M.H. : Quels seront les points non négociables dès le vote du budget 2013 ?
L.N. : Un point essentiel pour le budget primitif 2013 sera de donner la date du premier coup de pioche de la prochaine construction domaniale fin 2014-2015. Je ne vous parle pas du serpent de mer Testimonio qui sera livré en 2020. Je vous parle de concret : début de chantier 2015 et livraison avant la fin de la législature. Nous demanderons également d’allouer des fonds pour le collège Charles III. On veut que les travaux commencent fin 2013. Ça fera partie de nos priorités 2013.

M.H. : Si le gouvernement ne respecte pas cette condition, vous ne voterez pas le budget ?
L.N. : Nous l’exigerons. Nous ne ferons pas comme la majorité. Regardez la villa Ida, c’est encore un raté. 35 logements, pas de parkings suffisants, des prestations moyennes, le promoteur qui choisit les locataires sans conditions… L’Etat n’a même pas son mot à dire. Il y a pourtant des propriétaires mitoyens intéressés pour faire un gros projet. Cela aurait assuré aux compatriotes une résidence de 100 logements domaniaux dans une opération mixte de 150 appartements. On aurait pu faire un immeuble intergénérationnel avec des 2 ou 3 pièces pour les jeunes et les personnes âgées.
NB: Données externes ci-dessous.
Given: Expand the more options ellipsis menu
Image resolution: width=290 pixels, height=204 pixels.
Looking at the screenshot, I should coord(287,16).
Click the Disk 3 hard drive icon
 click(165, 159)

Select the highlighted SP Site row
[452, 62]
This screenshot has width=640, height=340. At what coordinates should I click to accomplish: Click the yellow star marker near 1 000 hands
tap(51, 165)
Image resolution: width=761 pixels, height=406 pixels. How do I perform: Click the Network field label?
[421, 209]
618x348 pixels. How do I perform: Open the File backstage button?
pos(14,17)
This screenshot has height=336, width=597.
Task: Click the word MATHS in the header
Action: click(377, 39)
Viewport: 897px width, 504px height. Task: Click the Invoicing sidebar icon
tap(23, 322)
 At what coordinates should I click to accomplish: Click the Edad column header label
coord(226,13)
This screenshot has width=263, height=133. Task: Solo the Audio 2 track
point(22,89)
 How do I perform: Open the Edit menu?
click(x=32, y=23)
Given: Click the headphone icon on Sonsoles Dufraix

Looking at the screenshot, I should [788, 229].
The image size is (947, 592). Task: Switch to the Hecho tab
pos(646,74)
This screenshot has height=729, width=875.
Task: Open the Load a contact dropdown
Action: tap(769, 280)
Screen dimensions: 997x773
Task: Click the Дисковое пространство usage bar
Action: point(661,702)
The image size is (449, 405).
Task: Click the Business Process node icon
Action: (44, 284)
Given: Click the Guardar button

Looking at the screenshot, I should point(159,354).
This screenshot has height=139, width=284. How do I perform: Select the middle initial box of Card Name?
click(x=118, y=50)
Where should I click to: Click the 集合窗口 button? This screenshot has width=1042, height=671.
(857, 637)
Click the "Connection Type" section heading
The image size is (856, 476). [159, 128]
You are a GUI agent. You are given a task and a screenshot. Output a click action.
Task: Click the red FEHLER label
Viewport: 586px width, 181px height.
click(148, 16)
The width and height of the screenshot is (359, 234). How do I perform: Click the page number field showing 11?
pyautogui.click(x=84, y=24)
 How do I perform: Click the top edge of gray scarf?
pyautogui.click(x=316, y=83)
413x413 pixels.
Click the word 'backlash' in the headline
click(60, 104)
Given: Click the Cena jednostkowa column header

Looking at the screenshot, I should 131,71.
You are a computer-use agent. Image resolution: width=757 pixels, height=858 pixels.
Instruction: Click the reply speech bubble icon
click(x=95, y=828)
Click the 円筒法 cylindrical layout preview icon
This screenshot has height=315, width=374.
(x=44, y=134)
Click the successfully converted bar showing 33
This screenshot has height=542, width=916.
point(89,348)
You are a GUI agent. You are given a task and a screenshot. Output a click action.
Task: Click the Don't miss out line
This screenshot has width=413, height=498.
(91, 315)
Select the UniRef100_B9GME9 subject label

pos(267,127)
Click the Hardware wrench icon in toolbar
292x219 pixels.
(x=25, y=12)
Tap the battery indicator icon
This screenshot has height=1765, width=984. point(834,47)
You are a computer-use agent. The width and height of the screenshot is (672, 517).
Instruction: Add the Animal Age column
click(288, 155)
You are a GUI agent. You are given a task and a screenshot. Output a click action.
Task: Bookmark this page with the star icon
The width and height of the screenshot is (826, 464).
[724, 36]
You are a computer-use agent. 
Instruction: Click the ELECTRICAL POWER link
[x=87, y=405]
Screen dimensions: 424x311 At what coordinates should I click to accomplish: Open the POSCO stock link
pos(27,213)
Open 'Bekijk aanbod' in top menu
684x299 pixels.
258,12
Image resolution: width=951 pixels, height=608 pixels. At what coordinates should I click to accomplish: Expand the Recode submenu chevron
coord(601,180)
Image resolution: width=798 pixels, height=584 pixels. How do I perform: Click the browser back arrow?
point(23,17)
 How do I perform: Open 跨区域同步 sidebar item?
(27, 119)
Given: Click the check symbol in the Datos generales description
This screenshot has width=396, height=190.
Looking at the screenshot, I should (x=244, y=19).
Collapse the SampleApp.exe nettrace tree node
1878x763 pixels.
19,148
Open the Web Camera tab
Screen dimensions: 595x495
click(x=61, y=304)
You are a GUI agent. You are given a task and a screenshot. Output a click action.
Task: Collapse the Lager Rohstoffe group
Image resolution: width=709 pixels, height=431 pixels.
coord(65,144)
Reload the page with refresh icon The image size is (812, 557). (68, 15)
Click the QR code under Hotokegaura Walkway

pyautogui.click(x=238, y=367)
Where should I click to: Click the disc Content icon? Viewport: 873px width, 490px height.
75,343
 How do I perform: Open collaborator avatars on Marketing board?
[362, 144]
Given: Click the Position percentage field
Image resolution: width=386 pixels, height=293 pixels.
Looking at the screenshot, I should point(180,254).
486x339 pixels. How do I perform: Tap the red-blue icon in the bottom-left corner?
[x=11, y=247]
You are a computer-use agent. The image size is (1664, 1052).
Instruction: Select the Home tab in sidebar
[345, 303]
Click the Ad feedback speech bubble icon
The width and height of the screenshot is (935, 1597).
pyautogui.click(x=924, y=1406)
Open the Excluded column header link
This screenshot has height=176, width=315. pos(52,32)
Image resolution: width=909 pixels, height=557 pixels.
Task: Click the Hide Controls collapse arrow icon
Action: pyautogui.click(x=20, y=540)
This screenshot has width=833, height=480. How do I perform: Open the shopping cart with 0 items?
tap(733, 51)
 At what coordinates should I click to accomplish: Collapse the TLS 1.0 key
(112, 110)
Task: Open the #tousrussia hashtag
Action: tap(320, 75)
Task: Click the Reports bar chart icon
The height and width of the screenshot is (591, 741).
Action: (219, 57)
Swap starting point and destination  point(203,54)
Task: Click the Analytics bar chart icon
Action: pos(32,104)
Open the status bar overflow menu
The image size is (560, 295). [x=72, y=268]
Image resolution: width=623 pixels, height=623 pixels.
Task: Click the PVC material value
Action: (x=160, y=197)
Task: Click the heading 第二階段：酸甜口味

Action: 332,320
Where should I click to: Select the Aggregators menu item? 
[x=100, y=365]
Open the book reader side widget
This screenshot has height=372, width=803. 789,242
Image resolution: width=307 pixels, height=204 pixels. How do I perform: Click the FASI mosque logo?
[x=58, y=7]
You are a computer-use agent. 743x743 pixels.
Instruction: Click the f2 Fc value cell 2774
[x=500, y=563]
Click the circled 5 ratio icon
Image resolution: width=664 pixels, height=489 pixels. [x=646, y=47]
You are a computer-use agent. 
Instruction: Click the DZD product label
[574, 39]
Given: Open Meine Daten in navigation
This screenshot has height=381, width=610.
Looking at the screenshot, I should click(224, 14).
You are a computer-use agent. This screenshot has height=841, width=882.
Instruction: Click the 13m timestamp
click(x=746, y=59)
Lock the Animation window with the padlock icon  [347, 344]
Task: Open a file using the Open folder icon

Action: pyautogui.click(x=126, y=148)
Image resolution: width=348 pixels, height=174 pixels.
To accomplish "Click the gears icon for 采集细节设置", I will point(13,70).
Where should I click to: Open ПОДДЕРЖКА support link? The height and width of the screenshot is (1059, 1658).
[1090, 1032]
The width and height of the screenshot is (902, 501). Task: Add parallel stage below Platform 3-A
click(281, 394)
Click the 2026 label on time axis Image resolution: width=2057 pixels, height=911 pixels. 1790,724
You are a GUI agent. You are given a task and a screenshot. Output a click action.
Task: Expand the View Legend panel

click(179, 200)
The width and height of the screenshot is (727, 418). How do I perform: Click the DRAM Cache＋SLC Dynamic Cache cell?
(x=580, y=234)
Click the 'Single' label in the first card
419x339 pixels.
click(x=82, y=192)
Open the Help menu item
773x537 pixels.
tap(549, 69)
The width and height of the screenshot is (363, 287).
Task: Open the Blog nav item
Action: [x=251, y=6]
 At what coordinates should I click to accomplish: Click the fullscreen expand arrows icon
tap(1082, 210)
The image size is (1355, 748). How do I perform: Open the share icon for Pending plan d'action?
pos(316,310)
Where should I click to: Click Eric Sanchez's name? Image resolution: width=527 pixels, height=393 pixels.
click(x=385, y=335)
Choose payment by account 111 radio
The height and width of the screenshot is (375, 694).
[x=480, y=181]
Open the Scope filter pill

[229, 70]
Au bout de 50 ou 60 ans, ces immeubles reviennent dans l’escarcelle des domaines.

M.H. : Vous favorisez le secteur mixte sur le secteur intermédiaire ?
L.N. : Pour nous, le secteur intermédiaire est dépassé. En plein accord avec nos partenaires, nous voulons un secteur mixte. Nous voulons remettre l’Etat dans son rôle, qu’il soit le pilote des projets avec la possibilité d’exproprier pour faire des opérations de remembrement. Attention, il ne s’agit pas d’expropriation à la russe, mais avec des contreparties. Cela va pas faire plaisir à un certain nombre de propriétaires privés. Mais j’ai plusieurs opérations en tête.

FINANCE

M.H. : Pourquoi voulez-vous transformer le fonds de réserve en fonds souverain ?
L.N. : On veut transformer la nature du FRC qui n’a pas de personnalité juridique. Quand on a 1,9 milliard d’euros, on le gère. On veut organiser un fonds souverain avec une équipe de gestionnaires dédiés, de professionnels. Une équipe qui se couche en pensant au fonds souverain et qui se lève en pensant au fonds souverain. Elle rendrait des comptes au gouvernement et tous les trimestres à la commission plénière des fonds. Comme la commission mixte sur la SBM. Un président du conseil national qui se respecte impose cette cadence.

M.H. : Vous parlez d’un fond dédié au 4ème âge ?
L.N. : Le quatrième âge va avoir un coût substantiel. C’est ce qu’on appelle la grande dépendance. Il faut améliorer le bien-être social et revenir à des principes de justice sociale. Ce fonds sera créé en étant abondé par un prélèvement annuel sur le budget de l’Etat, et devra être géré, pourquoi pas par les spécialistes du fonds souverain.